Money and Gifts Muddy Caring Waters

By Laurie Hilsgen

When is a nurse who is providing nurse-type services privately for elderly clients who are also friends not operating in a professional capacity and thus able to accept a bequest of $315,000?

This was the thicket of issues confronting the Health Practitioners Disciplinary Tribunal, which this week cleared registered nurse Judith Lynch of unethical behaviour following two charges brought by the Professional Conduct Committee relating to her acceptance of the money and her provision of nursing services without a practising certificate.

The case hinged on whether Ms Lynch had acted as a professional nurse or simply cared for Christchurch couple Robin and Barbara Allardyce as a friend for three and a half years.

Ms Lynch assisted the elderly couple, aged 92 and 80 at the time of their deaths, with everyday needs and other aspects of their care. She met the Allardyces when their families were neighbours in 1992.

Tribunal chairman Bruce Corkill, QC, concluded the care Ms Lynch provided was similar to family members who give care assistance which meant she did not need to hold an annual practising nurse certificate and both charges were thus dismissed.

These cases will become more common as more of us live for longer in the community with higher support needs than past generations.

On one hand anyone who receives intensive ongoing support from friends, neighbours, and family members is lucky in this era of high living costs and dispersed populations, when decisions to provide such care require considerable personal sacrifice of opportunity, time, money, and retirement savings. If those providing care are giving up paid opportunities to undertake this work, and recipients can afford to recognise their efforts financially (or help them to receive public funding such as the Funded Family Care payment), they should do so. Where private money is involved, we encourage any family carer to ensure such arrangements are made formally rather than assuming siblings or other heirs of estates will ‘do the right thing’ to recognise their efforts after someone has passed away or entered facility-based care (see our article about Family Care Agreements).
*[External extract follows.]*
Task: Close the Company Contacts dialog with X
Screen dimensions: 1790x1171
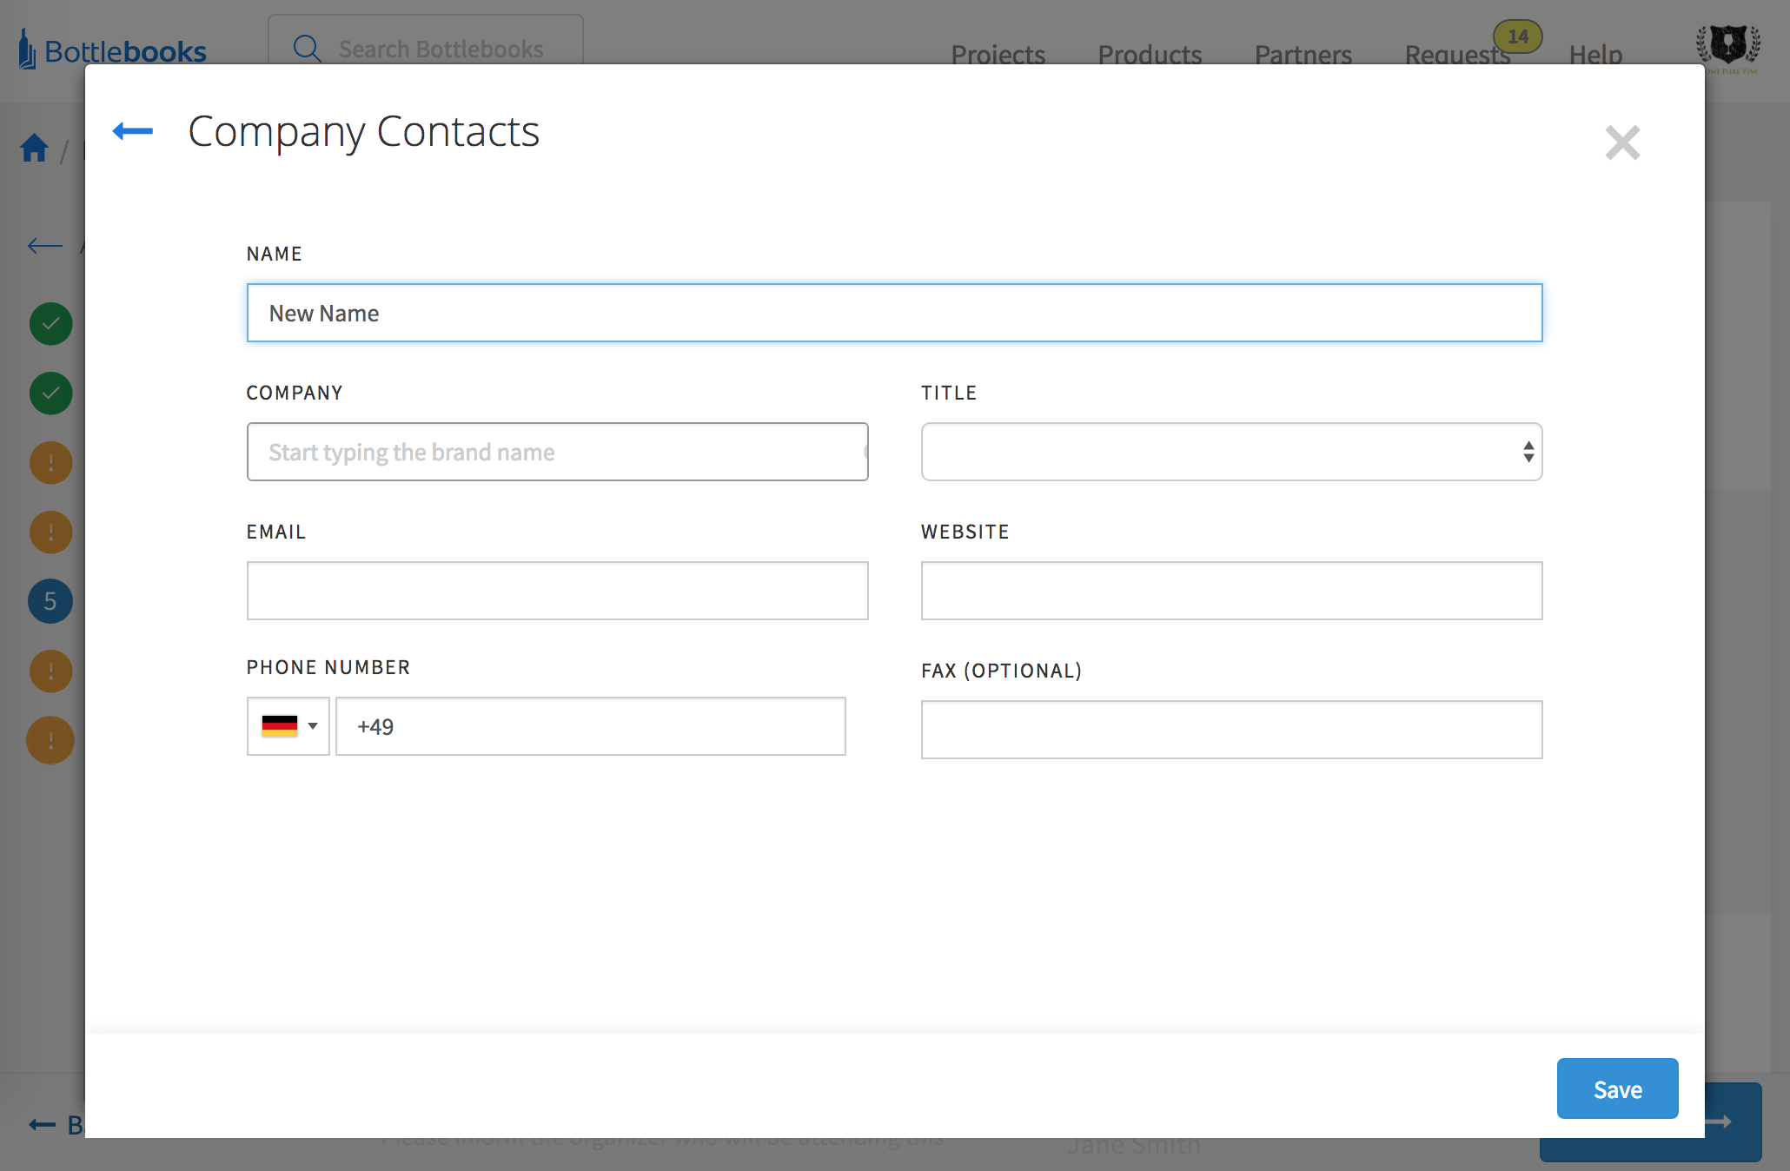Action: pos(1621,142)
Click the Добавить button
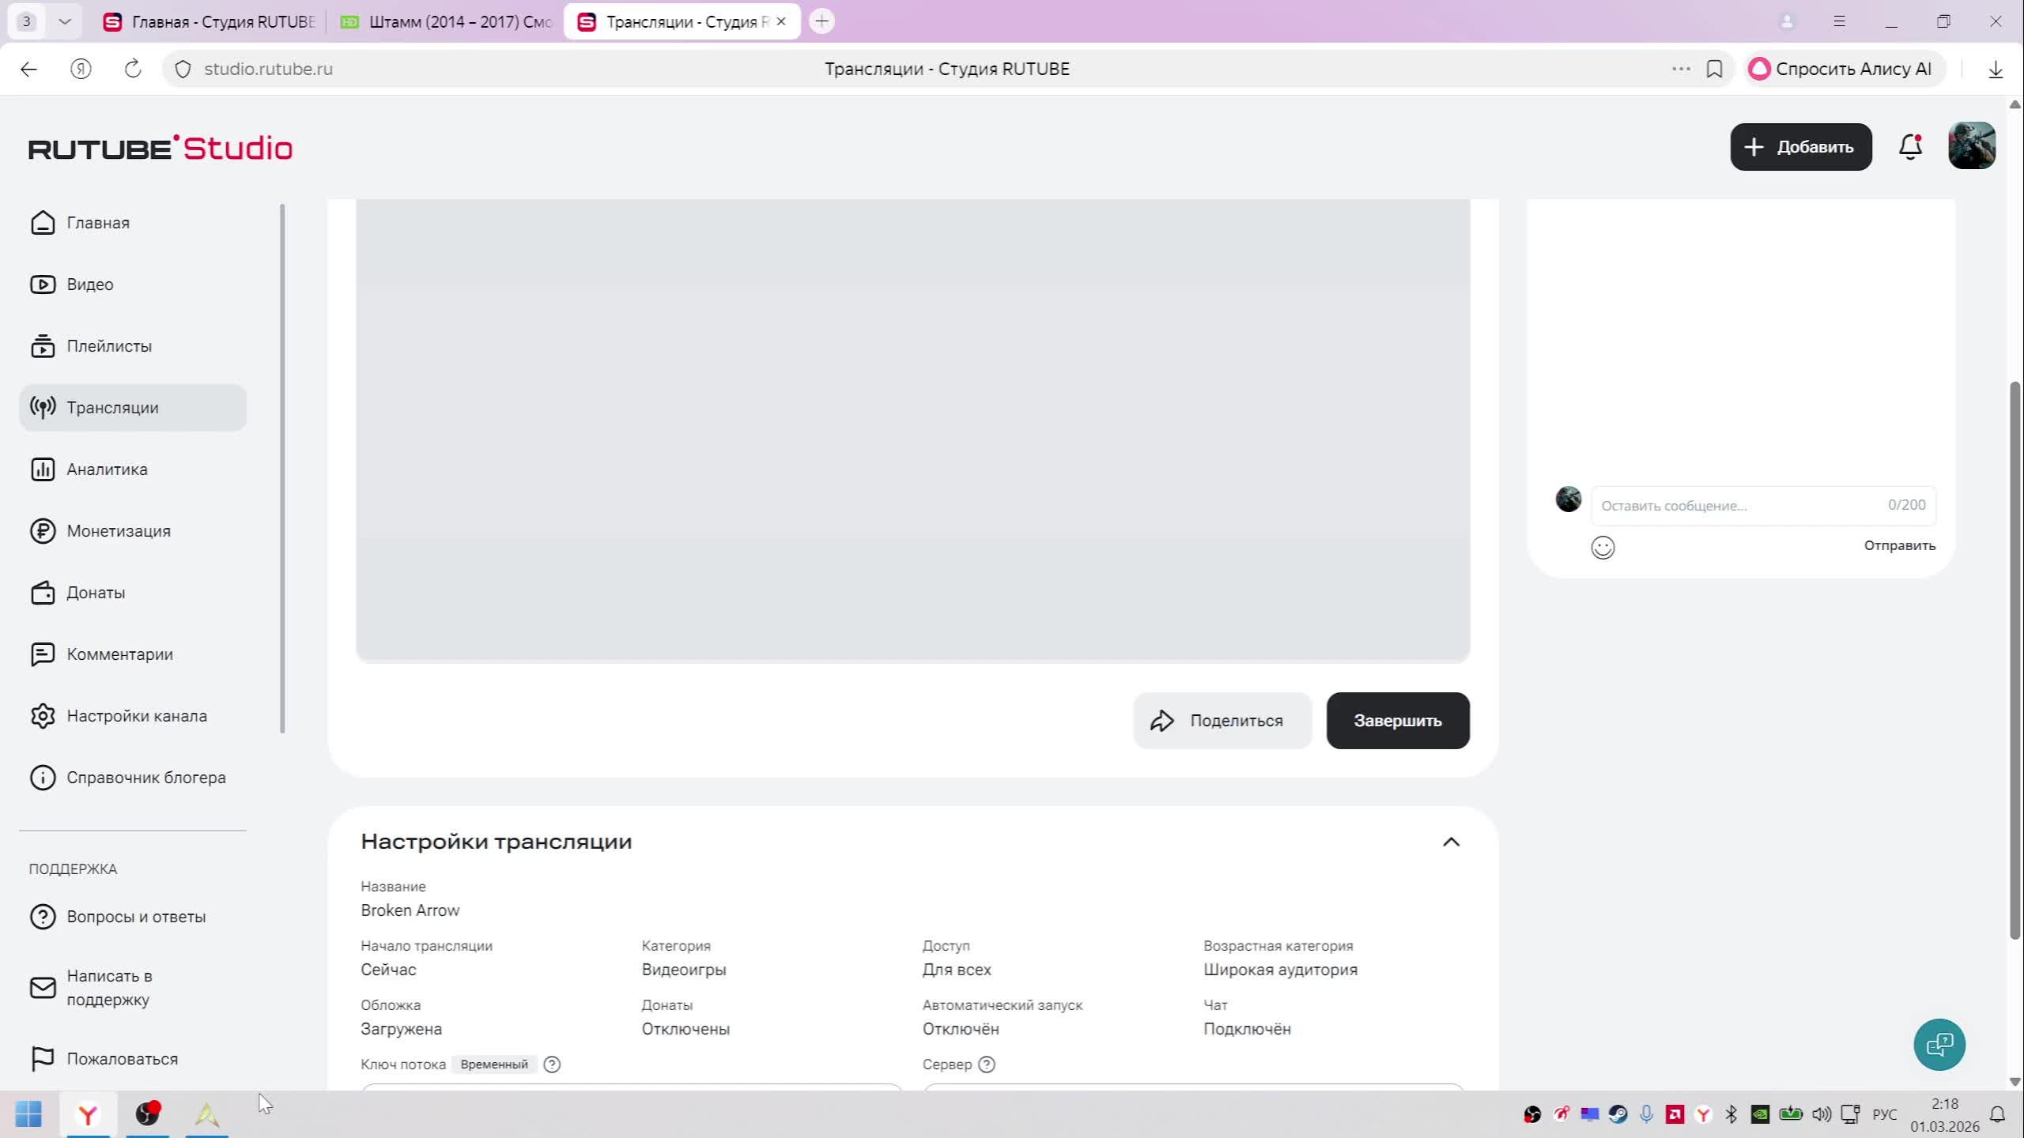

On the other hand, there is scope with such arrangements for a caregiver’s motive to relate more to money and expectations of gifts or bequests than a benevolent effort to support someone who could otherwise not live independently.

Society must assess every case on its merits. In our ageing society, we will be seeing more of them.

 Laurie Hilsgen is the chief executive of Carers NZ and publisher of Family Care magazine.